----- DATA EXTRACT
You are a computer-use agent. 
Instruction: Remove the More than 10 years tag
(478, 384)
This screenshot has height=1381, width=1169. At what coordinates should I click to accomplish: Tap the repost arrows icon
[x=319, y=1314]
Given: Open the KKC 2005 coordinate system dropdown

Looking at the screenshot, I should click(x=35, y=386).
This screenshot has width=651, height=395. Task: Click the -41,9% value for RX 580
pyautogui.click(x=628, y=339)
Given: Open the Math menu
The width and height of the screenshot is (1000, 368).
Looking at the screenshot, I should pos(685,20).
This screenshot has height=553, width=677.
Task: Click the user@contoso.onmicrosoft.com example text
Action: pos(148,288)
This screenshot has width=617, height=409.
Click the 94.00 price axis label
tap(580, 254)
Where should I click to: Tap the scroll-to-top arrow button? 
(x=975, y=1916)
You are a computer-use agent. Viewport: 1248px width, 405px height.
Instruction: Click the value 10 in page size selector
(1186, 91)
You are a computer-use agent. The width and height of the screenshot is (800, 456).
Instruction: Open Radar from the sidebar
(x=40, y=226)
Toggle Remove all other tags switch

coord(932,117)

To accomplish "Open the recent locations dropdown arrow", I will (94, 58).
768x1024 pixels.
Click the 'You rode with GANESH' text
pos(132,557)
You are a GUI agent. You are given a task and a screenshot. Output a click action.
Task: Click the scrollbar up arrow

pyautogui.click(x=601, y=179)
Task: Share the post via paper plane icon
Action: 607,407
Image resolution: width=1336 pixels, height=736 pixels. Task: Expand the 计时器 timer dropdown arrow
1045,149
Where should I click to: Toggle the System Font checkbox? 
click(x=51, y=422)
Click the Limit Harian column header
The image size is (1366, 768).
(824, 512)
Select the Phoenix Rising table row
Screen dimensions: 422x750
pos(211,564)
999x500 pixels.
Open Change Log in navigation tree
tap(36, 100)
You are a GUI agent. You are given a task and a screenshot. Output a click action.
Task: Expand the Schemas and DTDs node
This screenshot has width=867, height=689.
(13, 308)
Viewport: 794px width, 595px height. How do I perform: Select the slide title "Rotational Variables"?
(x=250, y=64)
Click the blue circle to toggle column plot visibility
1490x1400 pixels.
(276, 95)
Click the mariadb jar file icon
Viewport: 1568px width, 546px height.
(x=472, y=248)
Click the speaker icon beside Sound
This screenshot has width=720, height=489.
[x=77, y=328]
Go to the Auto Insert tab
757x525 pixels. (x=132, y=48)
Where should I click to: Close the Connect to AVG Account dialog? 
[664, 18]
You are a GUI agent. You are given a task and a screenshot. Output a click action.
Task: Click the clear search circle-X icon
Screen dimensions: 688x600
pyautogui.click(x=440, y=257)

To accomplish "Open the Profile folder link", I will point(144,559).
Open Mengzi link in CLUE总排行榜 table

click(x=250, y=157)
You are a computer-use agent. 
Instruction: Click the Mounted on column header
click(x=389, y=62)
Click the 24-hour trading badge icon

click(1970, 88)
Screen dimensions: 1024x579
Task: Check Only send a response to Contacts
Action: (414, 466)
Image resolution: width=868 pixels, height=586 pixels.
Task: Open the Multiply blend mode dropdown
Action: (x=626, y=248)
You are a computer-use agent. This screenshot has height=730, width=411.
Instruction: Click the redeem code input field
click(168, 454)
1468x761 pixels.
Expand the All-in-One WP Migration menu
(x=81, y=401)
----------
### AIM OF THE EXERCISE
Every line of the listing above is to be repeated exactly as written.

### RESPONSE AREA
You are a computer-use agent. 
Instruction: Remove the More than 10 years tag
(478, 384)
This screenshot has height=1381, width=1169. At what coordinates should I click to accomplish: Tap the repost arrows icon
[x=319, y=1314]
Given: Open the KKC 2005 coordinate system dropdown

Looking at the screenshot, I should click(x=35, y=386).
This screenshot has width=651, height=395. Task: Click the -41,9% value for RX 580
pyautogui.click(x=628, y=339)
Given: Open the Math menu
The width and height of the screenshot is (1000, 368).
Looking at the screenshot, I should pos(685,20).
This screenshot has height=553, width=677.
Task: Click the user@contoso.onmicrosoft.com example text
Action: pos(148,288)
This screenshot has width=617, height=409.
Click the 94.00 price axis label
tap(580, 254)
Where should I click to: Tap the scroll-to-top arrow button? 
(x=975, y=1916)
You are a computer-use agent. Viewport: 1248px width, 405px height.
Instruction: Click the value 10 in page size selector
(1186, 91)
You are a computer-use agent. The width and height of the screenshot is (800, 456).
Instruction: Open Radar from the sidebar
(x=40, y=226)
Toggle Remove all other tags switch

coord(932,117)

To accomplish "Open the recent locations dropdown arrow", I will (94, 58).
768x1024 pixels.
Click the 'You rode with GANESH' text
pos(132,557)
You are a GUI agent. You are given a task and a screenshot. Output a click action.
Task: Click the scrollbar up arrow

pyautogui.click(x=601, y=179)
Task: Share the post via paper plane icon
Action: 607,407
Image resolution: width=1336 pixels, height=736 pixels. Task: Expand the 计时器 timer dropdown arrow
1045,149
Where should I click to: Toggle the System Font checkbox? 
click(x=51, y=422)
Click the Limit Harian column header
The image size is (1366, 768).
(824, 512)
Select the Phoenix Rising table row
Screen dimensions: 422x750
pos(211,564)
999x500 pixels.
Open Change Log in navigation tree
tap(36, 100)
You are a GUI agent. You are given a task and a screenshot. Output a click action.
Task: Expand the Schemas and DTDs node
This screenshot has width=867, height=689.
(13, 308)
Viewport: 794px width, 595px height. How do I perform: Select the slide title "Rotational Variables"?
(x=250, y=64)
Click the blue circle to toggle column plot visibility
1490x1400 pixels.
(276, 95)
Click the mariadb jar file icon
Viewport: 1568px width, 546px height.
(x=472, y=248)
Click the speaker icon beside Sound
This screenshot has width=720, height=489.
[x=77, y=328]
Go to the Auto Insert tab
757x525 pixels. (x=132, y=48)
Where should I click to: Close the Connect to AVG Account dialog? 
[664, 18]
You are a GUI agent. You are given a task and a screenshot. Output a click action.
Task: Click the clear search circle-X icon
Screen dimensions: 688x600
pyautogui.click(x=440, y=257)

To accomplish "Open the Profile folder link", I will point(144,559).
Open Mengzi link in CLUE总排行榜 table

click(x=250, y=157)
You are a computer-use agent. 
Instruction: Click the Mounted on column header
click(x=389, y=62)
Click the 24-hour trading badge icon

click(1970, 88)
Screen dimensions: 1024x579
Task: Check Only send a response to Contacts
Action: (414, 466)
Image resolution: width=868 pixels, height=586 pixels.
Task: Open the Multiply blend mode dropdown
Action: (x=626, y=248)
You are a computer-use agent. This screenshot has height=730, width=411.
Instruction: Click the redeem code input field
click(168, 454)
1468x761 pixels.
Expand the All-in-One WP Migration menu
(x=81, y=401)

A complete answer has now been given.